尋常ではない
★★★★☆
夜の章に続いて読みました。
最初の「リストカット事件」で「あれ?」と思ったのですが、後で調べたらやっぱり、文庫版は最初に出版された単行本と順序を変えて再構成してあるのですね。
ひとつひとつ独立した話なので問題ないといえばないですが、やはり時間の順序が違ってしまっている。それに、後半の作品になるにつれて作風も微妙に変わっていくようなので、やっぱりオリジナルの方が良かったのではないでしょうか。
今回も、「そうだったのか!」を楽しめました。うまい具合に、だまされた。全体を通してみると、やはり夜の章の「記憶」が一番衝撃でしたね。
乙一作品ははじめてでしたが、尋常ではない人ですね。
日常感あふれる描写から連なる異常性
★★★★☆
遠い世界の出来事ではなくどこにでもある日常に隠れている異常性をうまく描写して著者の世界に引きづり込まれた。心の描写が遠い昔に感じたことのある情景とマッチしてしまう。「自分の抱えている悩みを秘密にしていると、無意識に人との接触の中で、他人を近づけさせない壁を作ってしまう。」は自分の心の中を的確に貫いた。
驚異の才能
★★★★★
夜の章で散々にやられたので今度こそと意気込んでも完全にやられた。
自分の読解力の無さに軽く凹むぐらい…
特に『声』は種明かしされるまで全く分からなかった。
どの話でもそうだが、種明かしが文中にさらっと出てくるところがツボにはまる。
そこでつい毎度毎度「あっ!」となってしまう。
これからも乙一作品は読み続けるんだろうな。
声
★★★☆☆
良かったのは「土」だけです。
「声」は夜の章、僕の章での伏線があまりにいやらし過ぎたため序盤で簡単にオチが読めました。

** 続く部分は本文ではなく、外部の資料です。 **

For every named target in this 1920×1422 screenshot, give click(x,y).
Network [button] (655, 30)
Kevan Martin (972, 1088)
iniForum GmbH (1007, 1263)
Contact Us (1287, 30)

読者にこう思わせようこう思わせようというミスリードがわざとらしく、結局こういう展開で最後はこうなるんだろ?と思って読んでいたらそのまんまでした。
暗黒童話が良かっただけに期待して読んだのですが、非常にライト物足りなかったです。
人間でなかったのは誰だろう
★★★☆☆
「夜の章」の後書きによると主人公の設定は「怪物」ということだった。人間とは異なるがゆえに、徹底的に関わりあえぬ他者。
しかし、本を読み進めるうちに、主人公の男の子も、森野夜という女の子も、黒い色彩の中に徐々に人間的な色合いが移ってきたように見えた。
「記憶」に続いて「声」は、森野夜の変化が読み取れて、割合に好ましく読むことができた。
特に、「声」では、森野夜が「こちら側」に戻ってきた感じがする。夜明けが近いように感じて、意外に読後感がよかったのだ。
つられて、主人公の男の子もうっかり「こちら側」に来つつある様子が感じられた。決定的に「あちら側」に手を染めながら、それでも、少年は始めて名乗りを上げてしまった。
名前は、「こちら側」に来るための魔法。名乗りは作法である。